After a weekend of promising much but constantly being thwarted Raikkonen-Robertson finally got a win at Rockingham. Felipe Nasr survived opening lap carnage to win the 40-minute feature race for the British Formula Three Championship.
The Brazilian started from fourth, giving him the best available view of the drama unfolding ahead.
At the start Jean-Eric Vergne tried to squeeze down on pole man Oli Webb, trying to force his title rival to yield on the run into turn one then trying to use momentum around the outside of the left hander.
Unsuccessful Vergne had made himself vulnerable to Carlos Huertas, who was trying to follow Webbs line around the inside, to drag past the Red Bull backed car on the way up to Deene. Turning to defense Vergne moved across on the Columbian sending the Raikkonen-Roberston man spinning to the inside of the track and into retirement.
And Vergne wasn't done yet.
Now on an almost untenable tight line for the hairpin at Deene he outbraked himself and could do nothing but careen into in Webb as the Fortec driver turned his way through the corner, spinning him 180 degrees to face the entire field as the bowled around the corner.
The result was inevitable.
Both regular Hitech driver Gabrial Dias and Invitation Class runner Pietro Fantin were involved – the former's car returning to the pits on a low-loader with the left-rear corner severely damaged. Daisuke Nakajima made it back to the pits under his own power, though without a rear wing (that shared the low-loader with Dias's car) it was only to ensure a shorter walk back to the pits – a trip he made via the medical centre his crash helmet bearing scars of the melee. Alex Brundle and Rupert Svendsen-Cook were delayed, but not continued – only temporarily in the case of Svendsen-Cook, his race coming to an end in the Gracelands gravel trap later in the event.
Needless to say the safety car was called out picking up Nasr in the lead. Adriano Buzaid had bounced from sixth on the grid to second, ahead of Jazeman Jaafar, James Calado and Vergne, who had somehow emerged from the accidents and incidents unscathed (though post-race protests threaten to do the damage post race). Webb had fallen back to 14th, though he too was otherwise undeterred.
The presence of Lucas Foresti and Jay Bridger in seventh and eighth only served to prove how the crash had shaken up the established order.
That those not normally found running so high in the order were mixing with the recovering front runners led to several packs developing. The front five – now led by Buzaid after taking the lead at Yentwood shortly after the restart – broke away, though William Buller joined the pack as they battled each other.

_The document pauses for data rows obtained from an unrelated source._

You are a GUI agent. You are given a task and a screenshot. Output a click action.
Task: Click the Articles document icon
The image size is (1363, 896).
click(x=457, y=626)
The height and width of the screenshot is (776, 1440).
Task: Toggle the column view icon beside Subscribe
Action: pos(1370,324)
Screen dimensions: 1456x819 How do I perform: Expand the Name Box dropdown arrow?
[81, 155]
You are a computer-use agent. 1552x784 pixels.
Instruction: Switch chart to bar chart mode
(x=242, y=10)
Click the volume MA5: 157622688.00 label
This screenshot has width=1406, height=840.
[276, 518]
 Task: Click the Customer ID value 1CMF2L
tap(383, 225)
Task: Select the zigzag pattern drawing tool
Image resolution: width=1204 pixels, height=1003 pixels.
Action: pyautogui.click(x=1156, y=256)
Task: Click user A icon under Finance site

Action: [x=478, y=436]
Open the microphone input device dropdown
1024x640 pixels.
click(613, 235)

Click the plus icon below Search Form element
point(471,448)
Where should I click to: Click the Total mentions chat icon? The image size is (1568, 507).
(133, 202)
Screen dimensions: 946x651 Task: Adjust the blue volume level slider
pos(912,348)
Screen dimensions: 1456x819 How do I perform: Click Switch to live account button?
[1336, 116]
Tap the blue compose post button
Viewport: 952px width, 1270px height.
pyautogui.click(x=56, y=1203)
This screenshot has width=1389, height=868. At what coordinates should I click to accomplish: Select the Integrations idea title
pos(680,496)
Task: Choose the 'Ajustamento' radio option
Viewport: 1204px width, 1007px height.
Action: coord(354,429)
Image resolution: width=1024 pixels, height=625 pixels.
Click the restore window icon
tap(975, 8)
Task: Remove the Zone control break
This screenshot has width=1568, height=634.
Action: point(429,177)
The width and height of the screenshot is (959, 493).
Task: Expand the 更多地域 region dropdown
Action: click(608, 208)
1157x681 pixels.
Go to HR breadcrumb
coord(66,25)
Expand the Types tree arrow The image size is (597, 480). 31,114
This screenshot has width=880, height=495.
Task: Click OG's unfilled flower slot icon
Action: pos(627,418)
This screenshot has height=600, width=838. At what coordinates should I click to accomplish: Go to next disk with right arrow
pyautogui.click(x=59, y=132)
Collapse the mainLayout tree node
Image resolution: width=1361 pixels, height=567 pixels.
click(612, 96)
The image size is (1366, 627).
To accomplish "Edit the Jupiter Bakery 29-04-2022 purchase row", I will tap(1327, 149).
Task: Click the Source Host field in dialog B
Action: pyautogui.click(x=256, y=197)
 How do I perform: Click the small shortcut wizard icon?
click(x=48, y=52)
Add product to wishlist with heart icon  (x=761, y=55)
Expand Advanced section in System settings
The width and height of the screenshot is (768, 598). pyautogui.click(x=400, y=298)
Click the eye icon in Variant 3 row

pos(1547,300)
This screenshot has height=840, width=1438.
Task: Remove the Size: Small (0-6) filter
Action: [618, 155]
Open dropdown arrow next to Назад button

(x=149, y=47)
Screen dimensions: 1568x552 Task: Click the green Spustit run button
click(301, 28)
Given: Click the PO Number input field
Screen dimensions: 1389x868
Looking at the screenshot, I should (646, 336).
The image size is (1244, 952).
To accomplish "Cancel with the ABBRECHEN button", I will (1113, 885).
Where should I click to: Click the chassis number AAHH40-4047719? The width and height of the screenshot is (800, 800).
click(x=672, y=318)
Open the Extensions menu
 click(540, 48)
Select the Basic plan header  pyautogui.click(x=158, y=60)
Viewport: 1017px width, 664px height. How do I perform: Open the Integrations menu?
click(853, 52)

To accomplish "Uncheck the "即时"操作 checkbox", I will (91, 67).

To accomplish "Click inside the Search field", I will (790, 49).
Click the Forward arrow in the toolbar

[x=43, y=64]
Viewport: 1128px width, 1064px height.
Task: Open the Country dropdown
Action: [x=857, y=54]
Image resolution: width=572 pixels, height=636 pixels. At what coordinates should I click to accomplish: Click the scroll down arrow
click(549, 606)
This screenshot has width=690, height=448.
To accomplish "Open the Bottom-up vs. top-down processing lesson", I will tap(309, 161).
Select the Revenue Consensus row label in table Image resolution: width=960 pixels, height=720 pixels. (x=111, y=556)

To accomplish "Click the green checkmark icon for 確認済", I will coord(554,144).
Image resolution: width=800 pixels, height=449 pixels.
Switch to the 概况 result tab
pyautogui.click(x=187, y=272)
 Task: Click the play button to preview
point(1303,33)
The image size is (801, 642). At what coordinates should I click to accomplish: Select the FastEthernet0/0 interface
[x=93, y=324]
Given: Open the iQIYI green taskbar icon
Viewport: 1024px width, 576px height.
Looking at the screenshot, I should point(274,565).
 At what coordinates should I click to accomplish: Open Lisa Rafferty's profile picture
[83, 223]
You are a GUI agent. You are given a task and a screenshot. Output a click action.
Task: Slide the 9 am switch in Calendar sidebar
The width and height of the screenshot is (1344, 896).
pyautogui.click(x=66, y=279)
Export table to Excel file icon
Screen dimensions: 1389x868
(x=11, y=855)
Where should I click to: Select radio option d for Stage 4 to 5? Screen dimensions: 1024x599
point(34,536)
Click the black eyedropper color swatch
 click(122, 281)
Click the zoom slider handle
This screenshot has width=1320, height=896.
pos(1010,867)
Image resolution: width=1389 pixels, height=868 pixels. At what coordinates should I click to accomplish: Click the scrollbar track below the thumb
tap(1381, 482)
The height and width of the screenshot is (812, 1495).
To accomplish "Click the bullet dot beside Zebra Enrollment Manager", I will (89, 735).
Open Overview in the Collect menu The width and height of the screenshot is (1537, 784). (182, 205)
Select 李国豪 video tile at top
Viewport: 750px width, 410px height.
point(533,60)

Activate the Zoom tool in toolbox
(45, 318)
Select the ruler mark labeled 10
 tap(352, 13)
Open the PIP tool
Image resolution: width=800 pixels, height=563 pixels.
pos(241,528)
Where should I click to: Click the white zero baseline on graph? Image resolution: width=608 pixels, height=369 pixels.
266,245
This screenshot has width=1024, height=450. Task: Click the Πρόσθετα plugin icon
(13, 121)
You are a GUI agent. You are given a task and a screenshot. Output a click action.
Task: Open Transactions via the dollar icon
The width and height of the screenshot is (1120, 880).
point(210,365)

Unsurprisingly Bridger, his Litespeed car in Lotus Racing colours showing off their association with the new F1 team, had become a cork in a bottle, though as each driver passed the no.14 car they made up the deficit to those ahead.
Nasr retook the lead – Buzaid's pace once again in doubt – on lap nine at Deene and proceeding to show up the Carlin driver by surging away into the lead. Setting fastest times on seemingly every lap Nasr extended his lead by over a second with every circuit, leaving the Carlin foursome of Buzaid, Jaafar, Vergne and Calado to battle for second.
First to move was Vergne, passing Jaafar, putting the Malaysian in similar place to Huertas on the first lap – though with less expensive results, the Frenchman simply taking third place and straight away begginging work on passing Buzaid, which he made look harder than Buzaid's pace suggested it would be.
For all the Brazilian was being dropped rapidly by Nasr, Vergne struggled to pass another of his many teammates, trying twice around the outside at Deene, only for Buzaid to deploy the simple defence of drifting wide on exit, forcing Vergne to abandon his challenge.
Vergne did pass Buzaid, sealing the move at Yentwood and pulling away, just as Nasr had done. Even Vergne had no chance of catching the leader, who had romped into a 16 second lead while the Carlin stable fought amongst itself. The lead remained almost intact even with Vergne chasing, the final margin of victory 15.652 seconds.
The Frenchman's departure only allowed Jaafar to take up the mantle of frustration in trying to pass Buzaid. But unlike Vergne the frustration got the better of the Malaysia, nerfing his teammate wide at Yentwood, assuming third and sending Buzaid tumbling towards the rear of the train he had built up behind him.
However, a few corners later the cost of the nudge was called in, a broken front wing on Jaafar's car causing him to run wide out of Pif Paf beginning a slide down the order than began with the battle he had just taken the head of blasting past him and ended with retirement on the final lap.
The reshuffle handed James Calado fourth ahead of Buzaid and Hitech Racing pilot William Buller and Oli Webb – the latter two involved in a battle of their own which only saw the position settled on the penultimate lap.
Behind Webb, in seventh and eighth overall, were the pair of National Class runners, James Cole snapping Menasheh Idafar's weekend domination with a win, beating his rival by seven-tenths of a second.